## [ABOUT THIS EXERCISE]
Among the records below, find the line that has "406x658 pixels. How"; from there, give the lines again exactly, and stop after the line that has "The image size is (450, 417).".

## [RECORDS SUPPLIED]
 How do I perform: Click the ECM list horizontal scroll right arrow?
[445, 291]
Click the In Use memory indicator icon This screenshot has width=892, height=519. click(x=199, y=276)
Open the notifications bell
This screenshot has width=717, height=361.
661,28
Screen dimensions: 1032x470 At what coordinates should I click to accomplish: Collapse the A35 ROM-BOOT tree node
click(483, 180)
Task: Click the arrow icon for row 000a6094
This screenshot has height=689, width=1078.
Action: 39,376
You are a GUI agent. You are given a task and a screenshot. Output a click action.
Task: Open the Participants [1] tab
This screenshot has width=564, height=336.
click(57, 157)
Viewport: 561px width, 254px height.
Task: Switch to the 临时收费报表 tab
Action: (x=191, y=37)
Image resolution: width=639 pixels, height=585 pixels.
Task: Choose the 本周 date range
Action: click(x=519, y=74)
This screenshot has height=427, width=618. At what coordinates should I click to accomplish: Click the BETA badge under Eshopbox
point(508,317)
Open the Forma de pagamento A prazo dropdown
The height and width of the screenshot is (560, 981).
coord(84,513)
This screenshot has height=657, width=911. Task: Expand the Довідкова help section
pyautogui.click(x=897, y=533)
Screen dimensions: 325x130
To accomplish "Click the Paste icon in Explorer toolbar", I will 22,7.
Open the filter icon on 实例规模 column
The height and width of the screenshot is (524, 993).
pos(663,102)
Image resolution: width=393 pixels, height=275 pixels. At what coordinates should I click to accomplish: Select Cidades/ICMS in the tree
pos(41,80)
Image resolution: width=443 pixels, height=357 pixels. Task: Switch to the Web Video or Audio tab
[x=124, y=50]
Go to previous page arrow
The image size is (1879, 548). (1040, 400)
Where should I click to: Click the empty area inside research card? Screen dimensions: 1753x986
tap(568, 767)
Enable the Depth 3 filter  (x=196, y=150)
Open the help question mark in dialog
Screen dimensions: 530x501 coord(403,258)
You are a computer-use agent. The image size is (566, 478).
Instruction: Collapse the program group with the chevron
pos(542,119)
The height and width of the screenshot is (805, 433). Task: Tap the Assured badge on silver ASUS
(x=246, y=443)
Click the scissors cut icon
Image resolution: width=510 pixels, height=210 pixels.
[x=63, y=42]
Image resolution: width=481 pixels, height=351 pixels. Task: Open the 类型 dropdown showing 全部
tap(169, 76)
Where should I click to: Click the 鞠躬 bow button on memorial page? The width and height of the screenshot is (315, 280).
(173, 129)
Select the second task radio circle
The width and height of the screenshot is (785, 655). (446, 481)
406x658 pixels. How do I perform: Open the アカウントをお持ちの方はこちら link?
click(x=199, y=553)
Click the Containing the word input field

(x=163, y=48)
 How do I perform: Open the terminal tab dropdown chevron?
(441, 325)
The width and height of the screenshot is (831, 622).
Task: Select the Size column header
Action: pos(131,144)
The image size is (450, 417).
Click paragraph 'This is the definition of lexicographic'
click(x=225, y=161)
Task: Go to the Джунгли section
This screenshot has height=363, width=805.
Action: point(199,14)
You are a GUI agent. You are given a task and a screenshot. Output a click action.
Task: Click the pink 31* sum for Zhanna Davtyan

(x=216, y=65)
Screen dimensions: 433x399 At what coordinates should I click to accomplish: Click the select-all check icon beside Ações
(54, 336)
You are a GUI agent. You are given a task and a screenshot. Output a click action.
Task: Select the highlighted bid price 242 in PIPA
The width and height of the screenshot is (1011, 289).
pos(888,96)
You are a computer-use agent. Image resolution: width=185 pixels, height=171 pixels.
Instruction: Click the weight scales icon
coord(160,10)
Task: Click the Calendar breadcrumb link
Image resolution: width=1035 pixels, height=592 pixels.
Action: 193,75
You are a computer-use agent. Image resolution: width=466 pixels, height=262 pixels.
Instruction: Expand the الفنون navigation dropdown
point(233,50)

## [WRITTEN ANSWER]
406x658 pixels. How do I perform: Open the アカウントをお持ちの方はこちら link?
click(x=199, y=553)
Click the Containing the word input field

(x=163, y=48)
 How do I perform: Open the terminal tab dropdown chevron?
(441, 325)
The width and height of the screenshot is (831, 622).
Task: Select the Size column header
Action: pos(131,144)
The image size is (450, 417).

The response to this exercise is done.